[start Task material]
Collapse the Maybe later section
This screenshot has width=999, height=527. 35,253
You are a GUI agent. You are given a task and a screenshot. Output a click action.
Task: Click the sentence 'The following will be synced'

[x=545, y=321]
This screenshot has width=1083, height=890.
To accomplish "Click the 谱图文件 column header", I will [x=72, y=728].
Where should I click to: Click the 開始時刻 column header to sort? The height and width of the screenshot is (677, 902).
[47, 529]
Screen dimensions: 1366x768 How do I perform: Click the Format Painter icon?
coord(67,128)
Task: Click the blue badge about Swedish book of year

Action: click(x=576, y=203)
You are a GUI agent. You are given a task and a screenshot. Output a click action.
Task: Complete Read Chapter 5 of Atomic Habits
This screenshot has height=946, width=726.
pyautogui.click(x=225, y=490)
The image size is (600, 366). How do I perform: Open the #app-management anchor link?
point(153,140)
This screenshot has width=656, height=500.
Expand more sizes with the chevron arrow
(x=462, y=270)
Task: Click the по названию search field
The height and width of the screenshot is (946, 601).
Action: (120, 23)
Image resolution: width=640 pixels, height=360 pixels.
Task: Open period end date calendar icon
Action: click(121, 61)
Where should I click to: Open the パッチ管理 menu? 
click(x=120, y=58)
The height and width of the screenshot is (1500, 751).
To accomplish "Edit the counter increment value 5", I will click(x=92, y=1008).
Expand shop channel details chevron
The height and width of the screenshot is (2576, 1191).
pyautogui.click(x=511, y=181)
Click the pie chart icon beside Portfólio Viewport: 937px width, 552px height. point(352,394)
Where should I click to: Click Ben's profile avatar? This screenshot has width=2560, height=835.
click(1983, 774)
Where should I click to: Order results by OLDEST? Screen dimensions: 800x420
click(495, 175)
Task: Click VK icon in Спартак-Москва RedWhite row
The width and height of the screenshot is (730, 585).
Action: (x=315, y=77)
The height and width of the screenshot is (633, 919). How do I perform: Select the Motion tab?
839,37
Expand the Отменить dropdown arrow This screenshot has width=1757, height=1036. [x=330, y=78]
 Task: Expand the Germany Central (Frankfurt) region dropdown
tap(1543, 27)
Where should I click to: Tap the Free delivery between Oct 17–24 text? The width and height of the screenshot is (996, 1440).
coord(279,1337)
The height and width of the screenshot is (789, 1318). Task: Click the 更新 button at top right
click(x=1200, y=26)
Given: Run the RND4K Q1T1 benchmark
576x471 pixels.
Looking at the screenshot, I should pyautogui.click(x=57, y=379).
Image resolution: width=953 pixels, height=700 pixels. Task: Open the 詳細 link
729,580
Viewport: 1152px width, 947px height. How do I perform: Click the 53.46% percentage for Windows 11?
[end Task material]
■ **Exercise objective**
Return all of the records above word for word, with no changes.

■ **Answer to this exercise**
Collapse the Maybe later section
This screenshot has width=999, height=527. 35,253
You are a GUI agent. You are given a task and a screenshot. Output a click action.
Task: Click the sentence 'The following will be synced'

[x=545, y=321]
This screenshot has width=1083, height=890.
To accomplish "Click the 谱图文件 column header", I will [x=72, y=728].
Where should I click to: Click the 開始時刻 column header to sort? The height and width of the screenshot is (677, 902).
[47, 529]
Screen dimensions: 1366x768 How do I perform: Click the Format Painter icon?
coord(67,128)
Task: Click the blue badge about Swedish book of year

Action: click(x=576, y=203)
You are a GUI agent. You are given a task and a screenshot. Output a click action.
Task: Complete Read Chapter 5 of Atomic Habits
This screenshot has height=946, width=726.
pyautogui.click(x=225, y=490)
The image size is (600, 366). How do I perform: Open the #app-management anchor link?
point(153,140)
This screenshot has width=656, height=500.
Expand more sizes with the chevron arrow
(x=462, y=270)
Task: Click the по названию search field
The height and width of the screenshot is (946, 601).
Action: (120, 23)
Image resolution: width=640 pixels, height=360 pixels.
Task: Open period end date calendar icon
Action: click(121, 61)
Where should I click to: Open the パッチ管理 menu? 
click(x=120, y=58)
The height and width of the screenshot is (1500, 751).
To accomplish "Edit the counter increment value 5", I will click(x=92, y=1008).
Expand shop channel details chevron
The height and width of the screenshot is (2576, 1191).
pyautogui.click(x=511, y=181)
Click the pie chart icon beside Portfólio Viewport: 937px width, 552px height. point(352,394)
Where should I click to: Click Ben's profile avatar? This screenshot has width=2560, height=835.
click(1983, 774)
Where should I click to: Order results by OLDEST? Screen dimensions: 800x420
click(495, 175)
Task: Click VK icon in Спартак-Москва RedWhite row
The width and height of the screenshot is (730, 585).
Action: (x=315, y=77)
The height and width of the screenshot is (633, 919). How do I perform: Select the Motion tab?
839,37
Expand the Отменить dropdown arrow This screenshot has width=1757, height=1036. [x=330, y=78]
 Task: Expand the Germany Central (Frankfurt) region dropdown
tap(1543, 27)
Where should I click to: Tap the Free delivery between Oct 17–24 text? The width and height of the screenshot is (996, 1440).
coord(279,1337)
The height and width of the screenshot is (789, 1318). Task: Click the 更新 button at top right
click(x=1200, y=26)
Given: Run the RND4K Q1T1 benchmark
576x471 pixels.
Looking at the screenshot, I should pyautogui.click(x=57, y=379).
Image resolution: width=953 pixels, height=700 pixels. Task: Open the 詳細 link
729,580
Viewport: 1152px width, 947px height. How do I perform: Click the 53.46% percentage for Windows 11?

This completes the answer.